In the short run, capacity in the health system is assumed to be more or less fixed. This was the working assumption in early modelling of virus spread undertaken by researchers in New Zealand.1 In practice, you can defer less urgent care, redeploy health staff, and call upon retired health professionals and private hospital capacity. But at a certain point, the health system simply runs out of space, materials and people.2
In the long run, there are fewer constraints and you have choices about how much you spend, where you should invest and how you should deploy your resources to fight future threats. Two possible approaches can be broadly described as ‘prepay’ and ‘prepare to flex’. They’re not mutually exclusive and a mix of the two is probably optimal, but you want to get the balance right.

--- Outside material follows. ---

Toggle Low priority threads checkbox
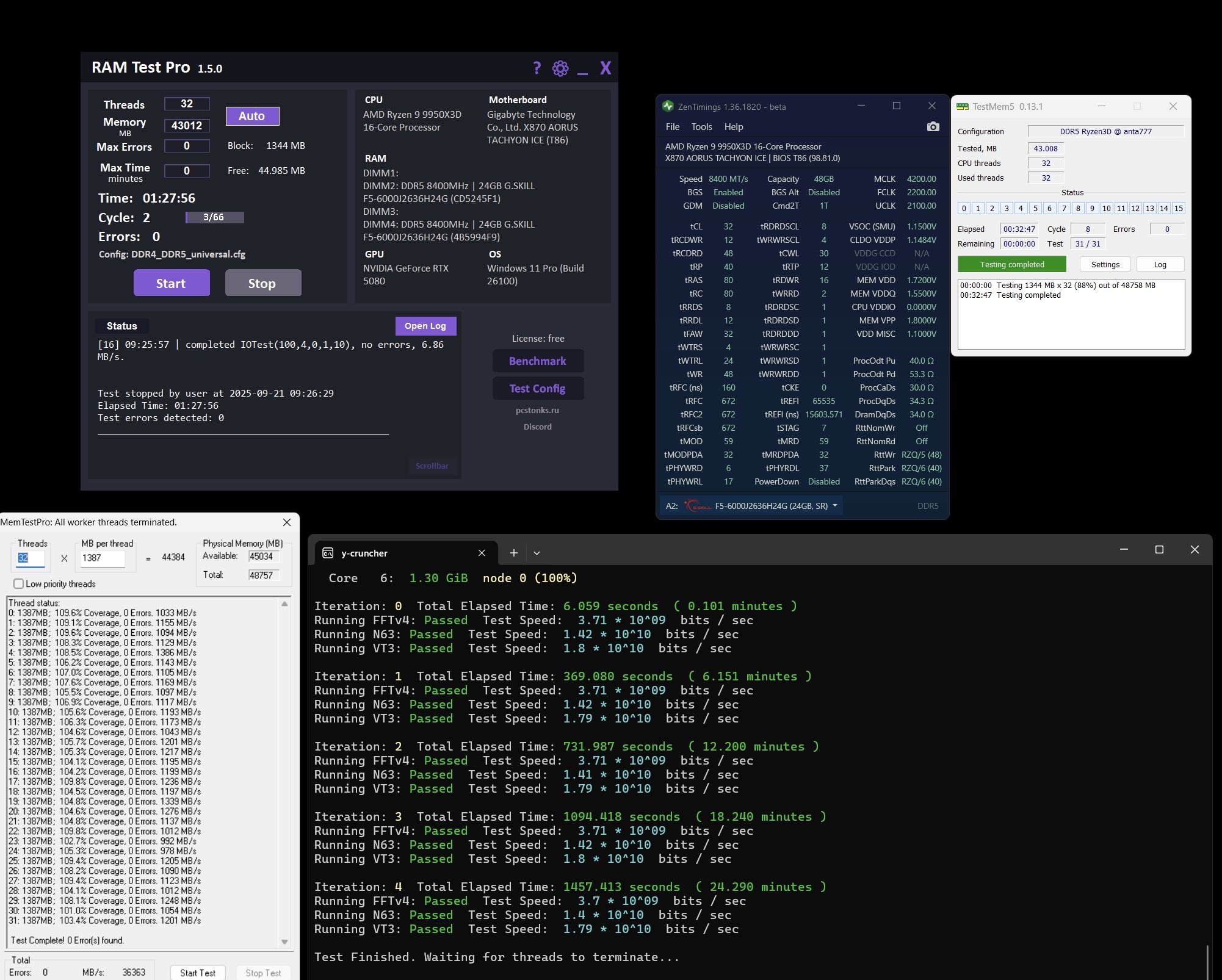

‘Prepay’ involves buying up the resources you think you’ll need in advance, so that they can be rolled out in times of crisis, effectively ‘raising the line’ in Dr Wiles and Toby’s graph. Having spare supplies handy is often sensible, but it’s by no means a failsafe strategy.
For a start, it can be hard to muster up the political will and resources in safe times to invest for the future. Tim Harford has a good article in the Financial Times, which lays out the cognitive biases which make it hard to prepare for the future. Even if you do manage to buy up the resources, they need to be retained and maintained. When he was the governor of California, Arnold Schwarzenegger spent a lot of money to build mobile hospitals that could be activated in times of crises. These were subsequently abandoned when his successor cut their funding.3 In a small country like New Zealand, it’s hard to maintain a “standing army” or stockpile for every possible threat to our wellbeing.
It’s also easy to prepare for the wrong threat and buy the wrong gear. The US national stockpile, for example, included anti-influenza medication (purchased in response to the swine and avian flu outbreaks). This isn’t a bad idea, but it’s not much use against COVID-19.
‘Prepare to flex’ involves creating the ability to readily free up more space in the health system and to work flexibly as circumstances dictate. The New Zealand system did some of this during the early phase of COVID-19 here, but mainly in hospitals. 4
In primary care, face to face consultations with a practice nurse or doctor might be the preferred model, but virtual health care, consultations by Zoom and getting your flu shot without having to get out of your car are really useful in a crisis, or anywhere where resources are chronically constrained – provided practices are able to use technology effectively and have good systems in place for when they are needed.
Having processes and permissions in place for contact tracing – and having the public debate about it – could make the deployment of apps or other technology much quicker the next time they are needed.5
Having a truly systemic response poses some tricky questions, such as – are decision rights held at the right places in the health system? And how smoothly and efficiently do the various components of the health system work together? We need to engage with these sorts of questions sooner rather than later in the light of COVID-19, knowing that COVID-19 will not be the last pandemic we face.
Illustration
Toby Morris, The Spinoff
Notes
1. And by the influential Imperial College study.
2.Some countries were able to increase capacity by building field hospitals, but they also have to be staffed, and in some places, hospital staff have been overwhelmed and at the brink of exhaustion.
3.The US federal government also had a national stockpile of medical equipment like ventilators, but the contract to service them lapsed and wasn’t renewed in time for the COVID-19 virus. Contracts were also signed to expand the national stockpile of ventilators, but never fulfilled.
4. Under alert level 4 hospitals in New Zealand were operating at 50% capacity compared to up to 120% capacity in the winter months of previous years.
5. Technology can also help create much-needed space in the health system. For example, the recent clinical trials of a potential COVID-19 drug (Remdesivir) suggest it can speed up recovery and reduce the time a patient spends in hospital by 30%.